Jurassic Park: Devils in the Desert #3 – Review
What has our favorite dinosaur series been up to lately? I dunno, I’m finding out as I go along just like you, come with me as I dive into issue #3, totally skipping the first two. Hopefully I don’t end up getting spit in my face like Newman did.
Part of the reason I don’t like to jump into a new comic a couple of issues in is that you tend to have to piece together what the hell is going on. Though, when you’re doing something like Jurassic Park, it was pretty easy to take a guess. Dinosaurs get loose, people die. I was able to figure out everything quickly in this issue. Aside from not knowing who the characters were it wasn’t much of a problem.
Just how the hell did the Dinosaurs get off the island and into the California desert? Well, if you remember the last Jurassic Park movie, the dinosaurs with wings were flying outside of the confines of the park. What we got here in this issue though were Pteranodons. If my little kid self was looking at me right now, he’d be ashamed, but I honestly can’t remember exactly how that species was like. They fly, have nasty teeth and rip off some hick hunters head. Yeah, it did get a little cliché, especially with the Indian deputy sheriff and his son tracking the dinosaurs down.
I chuckled when the hunters pulled up in their jeep all wearing camouflage and orange vest/hats. Yes, that is what you wear during hunting season, in the woods. Not when you’re dinosaur hunting in the middle of the desert. They served their purpose though, and it was something you could totally call happening in real life.

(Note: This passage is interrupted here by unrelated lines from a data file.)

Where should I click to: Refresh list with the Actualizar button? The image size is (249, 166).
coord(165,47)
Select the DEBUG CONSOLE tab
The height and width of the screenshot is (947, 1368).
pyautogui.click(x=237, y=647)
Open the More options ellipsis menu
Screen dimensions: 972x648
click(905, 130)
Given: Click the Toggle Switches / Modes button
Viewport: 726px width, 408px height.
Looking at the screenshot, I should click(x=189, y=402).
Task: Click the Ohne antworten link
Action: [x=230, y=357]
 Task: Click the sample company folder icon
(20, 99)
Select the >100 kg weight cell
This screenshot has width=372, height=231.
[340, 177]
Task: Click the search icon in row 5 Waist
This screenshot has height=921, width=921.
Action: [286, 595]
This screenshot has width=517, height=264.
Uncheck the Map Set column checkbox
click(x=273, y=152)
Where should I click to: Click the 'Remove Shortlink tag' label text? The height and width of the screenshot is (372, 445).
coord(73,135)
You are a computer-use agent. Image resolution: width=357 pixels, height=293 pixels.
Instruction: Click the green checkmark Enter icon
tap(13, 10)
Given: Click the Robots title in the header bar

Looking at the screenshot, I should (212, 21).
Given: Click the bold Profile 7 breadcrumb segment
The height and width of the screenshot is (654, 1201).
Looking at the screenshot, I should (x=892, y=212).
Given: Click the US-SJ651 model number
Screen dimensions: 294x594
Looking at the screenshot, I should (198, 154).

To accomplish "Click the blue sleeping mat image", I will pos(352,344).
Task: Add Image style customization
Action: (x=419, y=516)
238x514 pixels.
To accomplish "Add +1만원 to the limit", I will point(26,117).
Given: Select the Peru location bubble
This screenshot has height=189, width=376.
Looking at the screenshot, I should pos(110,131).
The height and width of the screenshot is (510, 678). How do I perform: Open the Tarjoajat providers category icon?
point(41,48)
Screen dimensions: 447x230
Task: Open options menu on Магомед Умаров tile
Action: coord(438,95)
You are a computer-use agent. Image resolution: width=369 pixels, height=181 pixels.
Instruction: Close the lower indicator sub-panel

While they were able to snag the Pteranodons that they could find, the ‘good guys’ are sure that there are more, while InGen (The company that created the dinosaurs) things they are in the clear. I’ll keep reading, I loved the Jurassic Park series as a kid and the artwork and writing of Byrne have kept me interested. I’m hoping for some sped up evolution to happen, cause it’ll get boring real quick if the whole series is just taking down one species of flying dinos.